[Word and element location rows]
────────

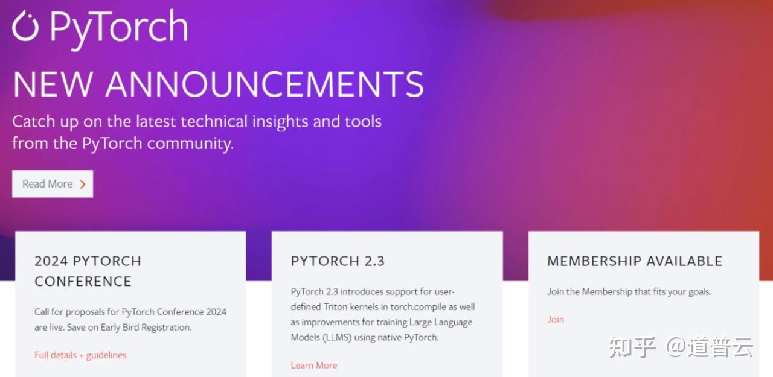773x377 pixels.
Task: Follow the Learn More link
Action: (314, 365)

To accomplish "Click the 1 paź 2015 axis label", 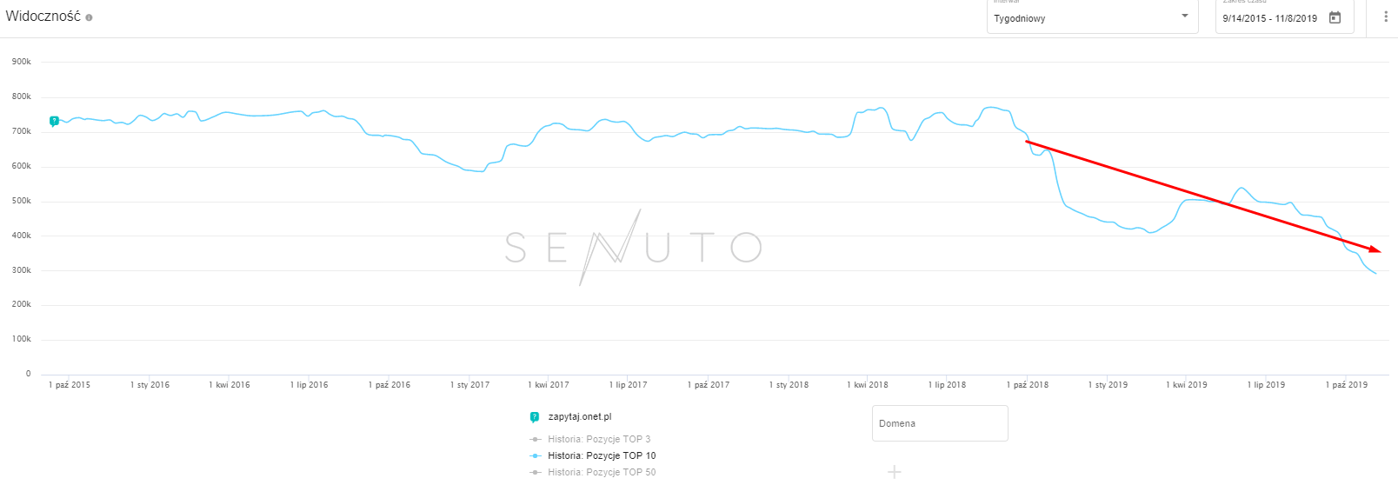I will coord(69,384).
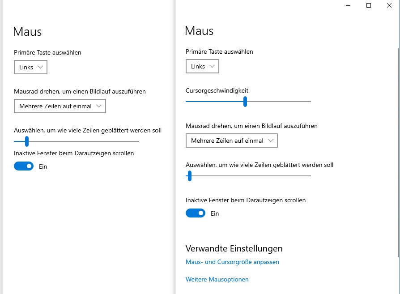Click the line-count slider thumb in right panel

click(x=190, y=176)
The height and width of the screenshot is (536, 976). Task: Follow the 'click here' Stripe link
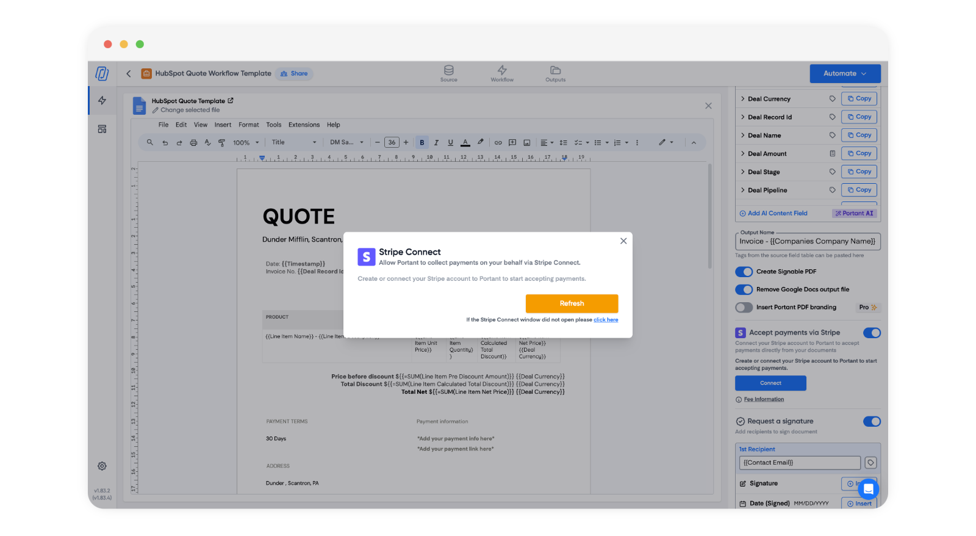click(606, 320)
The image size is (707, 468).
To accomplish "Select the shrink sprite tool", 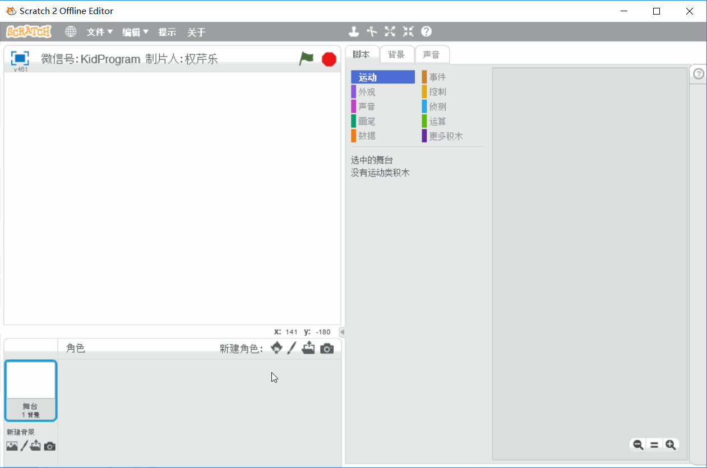I will coord(408,31).
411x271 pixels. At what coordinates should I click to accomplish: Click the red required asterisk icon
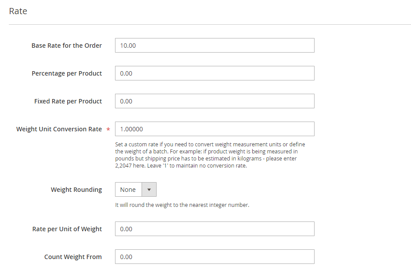pyautogui.click(x=108, y=129)
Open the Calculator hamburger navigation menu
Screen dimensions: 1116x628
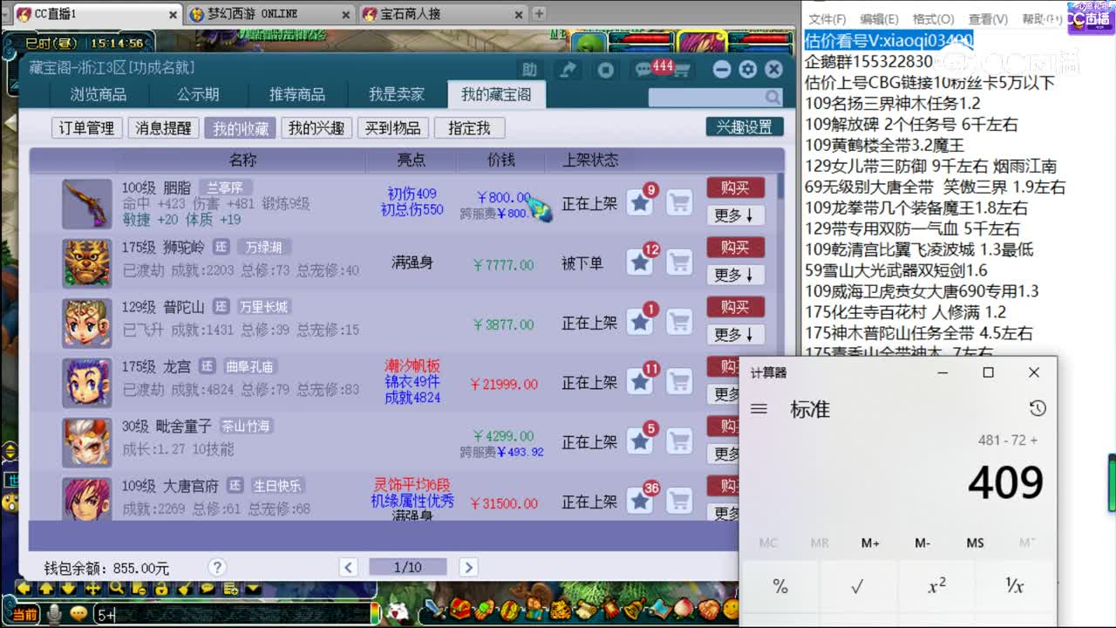759,409
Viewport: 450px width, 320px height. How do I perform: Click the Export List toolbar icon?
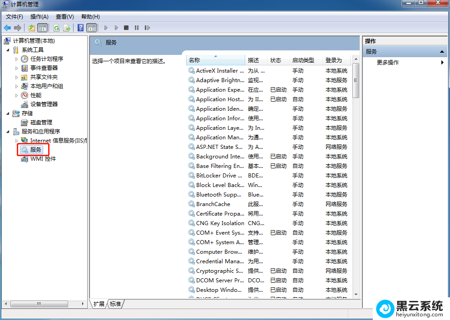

────────

### Problem details:
Edit the lines from the one containing "411x271 pixels. At" through the end of the rows, replacing "Calculator" with "Notes" and keeping everything else as it is. Leave the pictures out.

### Response to this task:
411x271 pixels. At what coordinates should I click to accomplish: Click the red required asterisk icon
pyautogui.click(x=108, y=129)
Open the Notes hamburger navigation menu
Screen dimensions: 1116x628
759,409
Viewport: 450px width, 320px height. How do I perform: Click the Export List toolbar icon?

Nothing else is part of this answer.